CONSIGNES:
A: D'après l'extrait sur Toscan du Plantier chez Gaumont, pour quelle raison Daniel Toscan du Plantier fut-il licencié ? Répondez en une à trois phrases.
B: Reprenez l'extrait sur Toscan du Plantier et Depardieu après sa dernière phrase, puis poursuivez le récit.

EXTRAIT DU DOCUMENT:

· · ·

La dernière année de Daniel Toscan du Plantier chez Gaumont fut celle de « Police » de Pialat, interprété (…) par Gérard Depardieu, avec Sophie Marceau. A la suite des pertes colossales générées sur l’étranger, DTP fut licencié juste avant la sortie réussie du film cette année là.

 

L’intimité et la complicité entre Toscan et Depardieu se renforcèrent encore le jour du renvoi du producteur (…)

Toscan raconte cette journée qui illustre parfaitement cette amitié et la force d’intervention de la star. « On m’a dit ça vers 9h du matin, qu’il fallait que je parte…(…)…Et puis le soir même- y avait à cette époque là une émission vers 7h sur Canal +- j’ai vu arriver dans mon bureau Gérard Depardieu qui, je crois est du monde l’interprète qui m’est le plus proche, le plus fraternel, qui m’a dit : viens avec moi.

· · ·

DONNÉES ENREGISTRÉES:

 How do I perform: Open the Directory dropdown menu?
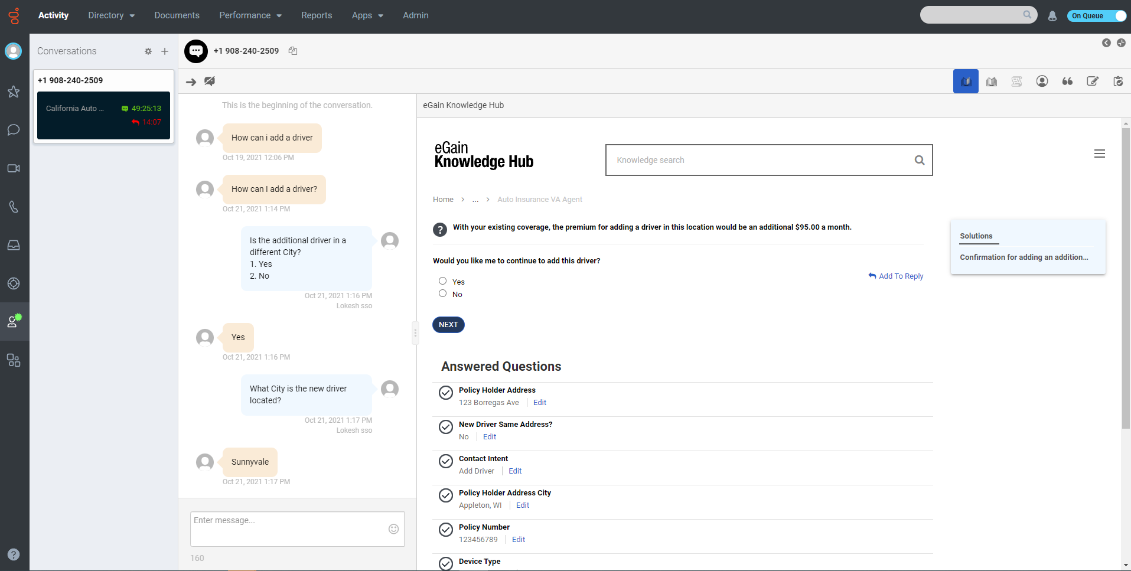point(111,15)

· · ·

RÉPONSES ATTENDUES:
A: Daniel Toscan du Plantier fut licencié à la suite des pertes colossales générées sur l'étranger. Ce renvoi survint juste avant la sortie réussie de « Police » de Pialat.

B:
Et puis…il n’a pas dit un (mot). Je dois dire qu’en fin de journée, je me disais, quand même, j’ai fait 10 films avec lui, ça valait bien un petit coup de fil parce que si j’étais tombé, c’est aussi à cause , et avec tous ceux qui avaient fait des films avec moi .

Il m’a emmené à cette émission qu’il avait organisée dans l’après midi. Il avait mis des extraits d’une trentaine de films auxquels j’avais été mêlé. Et puis il a passé des extraits comme ça, et puis en partant, à la caméra,  il a dit comme ça : Ben voilà, sans lui, y aurait pas tout ça ».